I have a very big 4+ GB size of textfile and I have a script which splits the file into small files based on what characters are before the first coma. eg.: 16,.... line goes to 16.csv, 61,.... line goes to 61.csv. Unfortunately this script runs for ages, I guess because of the write out method. Is there any way to speed up the script?

import pandas as pd
import csv


with open (r"updates//merged_lst.csv",encoding="utf8", errors='ignore') as f:
    r = f.readlines()

for i in range(len(r)):
    row = r[i]
    letter = r[i].split(',')[0]
    filename = r"import//"+letter.upper()+".csv"
    with open(filename,'a',encoding="utf8", errors='ignore') as f:
        f.write(row)

I understand that, but how can I do that? I expect to write out around a dozens of csv. How can I add the new line to the specific csv without opening it? — Tamas Kosa, Jan 25 '23 at 14:44

mkrieger1 · Accepted Answer · 2023-01-25T16:04:53.710

5

I'm not sure if this really makes a huge difference, or if the bottleneck is somewhere else, but instead of opening and closing the output file for each line in the input, I would open each output file once and reuse it.

In order to keep multiple files open at the same time and use the correct one for writing, I would put them in a dictionary, using the letter as key:

files = {}

for i in range(len(r)):
    row = r[i]
    letter = r[i].split(',')[0]
    if letter not in files:
        filename = r"import//"+letter.upper()+".csv"
        files[letter] = open(filename,'a',encoding="utf8", errors='ignore')
    f = files[letter]
    f.write(row)

(Instead of checking if letter not in files you could also use files.setdefault.)

You have to close them at the end to ensure that the contents are written to disk. Either do it manually in a loop:

for f in files.values():
    f.close()

Or you can still use a context manager (with statement), see JonSG's answer.

edited Jan 25 '23 at 16:04

answered Jan 25 '23 at 14:52

mkrieger1

19,194
5
54
65

I agree with this answer, but I do wonder if reading one line at a time, process it and write it would in any way speed it up. – Cow Jan 25 '23 at 14:55
I would add on to this that it would be better to simply read the input file line by line and process it immediately rather than `r = f.readlines()`. – Axe319 Jan 25 '23 at 14:56
1

Also, this is completely anecdotal, but I have a 1 GB text file that I just tested on. `f.readlines()` took roughly 40 seconds.

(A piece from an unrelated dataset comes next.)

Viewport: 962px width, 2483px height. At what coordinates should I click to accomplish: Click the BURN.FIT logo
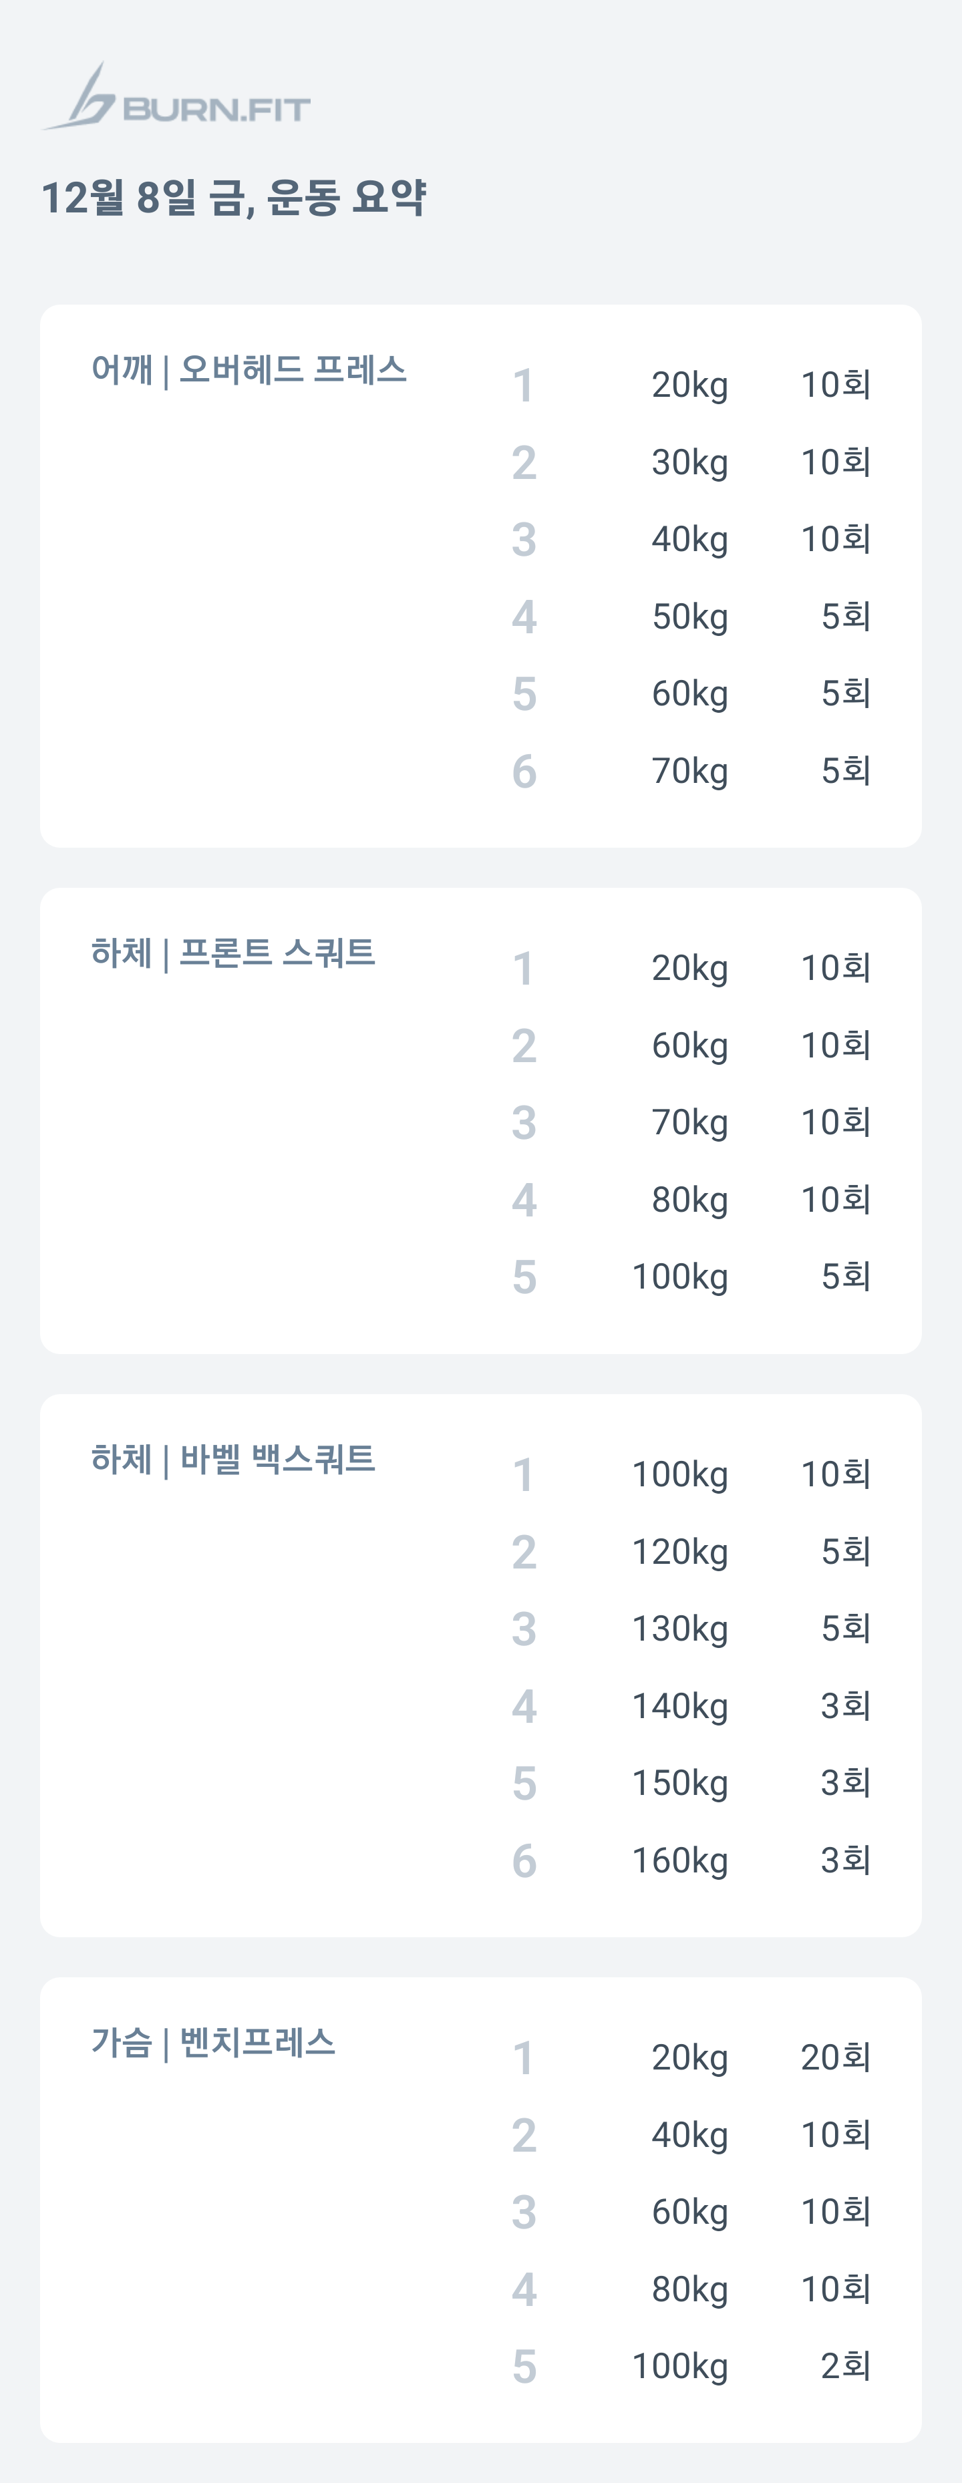[x=175, y=96]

Simply iterating over the file took 10. I suspect the difference is because of the large intermediate `list` that needs to be created. – Axe319 Jan 25 '23 at 15:08
Can you try read_csv and set a chunksize? – iohans Jan 25 '23 at 15:10

score 3 · Answer 2 · answered Jan 25 '23 at 15:16

17 opened files does not seem too many to be unmanageable. I would try a dictionary of contexts constructed via contextlib.ExitStack(). This will allow you to have a cleanish and manageable way to keep the output files open so you are not constantly reopening them as that is likely what is making things slow or at he very least not helping.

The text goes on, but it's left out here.